Maryna hesitated a moment, then decided to speak. “Maybe you’re the fool, then.”
“What? You want me to leave my home? My village?”
Maryna enjoyed Natalka’s outrage. Really, it was almost comical. A best friend should support you, not undercut you, but Maryna didn’t lie to her friends, at least not if the truth might be helpful.
“Why not?” Maryna bent over and tasted the soup, added salt, stirred. “What’s so great here?”
Natalka had to pull her eyes away from the spoon, stirring and stirring. She had to get back to her outrage. “You can’t mean that.”
“Can’t I?
”
Maryna stirred harder, then realized it wasn’t going to put meat in the soup and stopped. “Every other coin I get goes to pay off my husband’s debt to Radoski.”
“But my friends –” Natalka said.
“Don’t stay for my sake. I’ll be dead soon.”
Maryna glanced at two squares of paler whitewash on the walls, where once there had hung a holy icon and a portrait – the kind everyone had, of Shevchenko – both long since sold for what little they could fetch.
“My, I wonder if I’ll see my Marko in heaven like the priest says. I wonder if he’ll still look old or if everybody gets young again up there. What do you think?”
“Don’t give me that, Maryna, you’ll be here another twenty, thirty years.”
“I don’t think so.” Maryna’s lips twitched. “God couldn’t be so cruel.”
Natalka looked startled and then started to laugh.

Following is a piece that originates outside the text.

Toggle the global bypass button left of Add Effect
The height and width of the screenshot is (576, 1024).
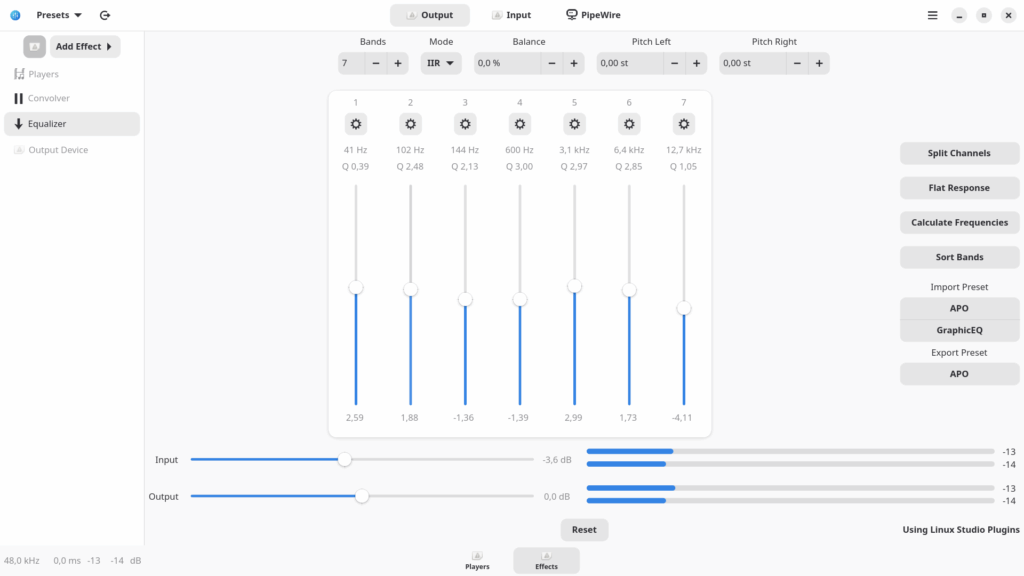click(35, 46)
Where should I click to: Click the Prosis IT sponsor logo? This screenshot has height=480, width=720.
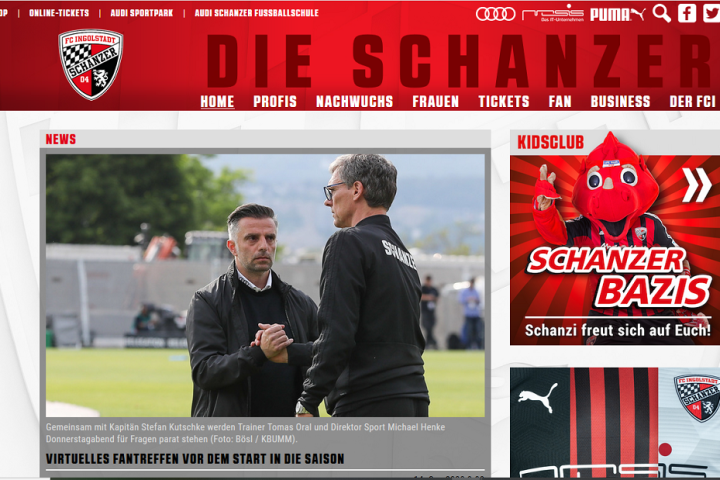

Maryna cackled. Then they laughed so hard, deep in their bellies, they could barely get breath. They collapsed on the wooden bench, gasping; lifted their aprons to wipe their eyes.
“Dobre,”
Natalka said. “I haven’t laughed like that for some time. I don’t really feel like it with the wild boar around.”
“You have to keep watch always. You never know what a wild boar’s going to do.”
“No,” Natalka agreed, “only that it won’t be what you want.” Her eyes met Maryna’s. “There’s always so much of what you don’t want. Is that what life’s meant to be like? I suppose it must be.”
“Well well, never mind,” Maryna said, “we may as well have some tea. The soup’ll be ready soon. And we have good bread.” She poured tea from a pot keeping warm on the
peech
. Sliced Natalka’s dark rye onto a plate and set it to warm. Steam from the soup twined its way through rays of sun, and the sharp, warm fragrance of the heavy bread mixed with it, turning the room, for a moment, into a haven of warmth and plenty.
Maryna pressed Natalka’s rough hand. “What to do, eh? What to do? Every day’s the same – same chores, same food. For me, each year just means the soup gets thinner. Maybe if you go, something will change. You’ll have choices. Things we can’t even imagine.”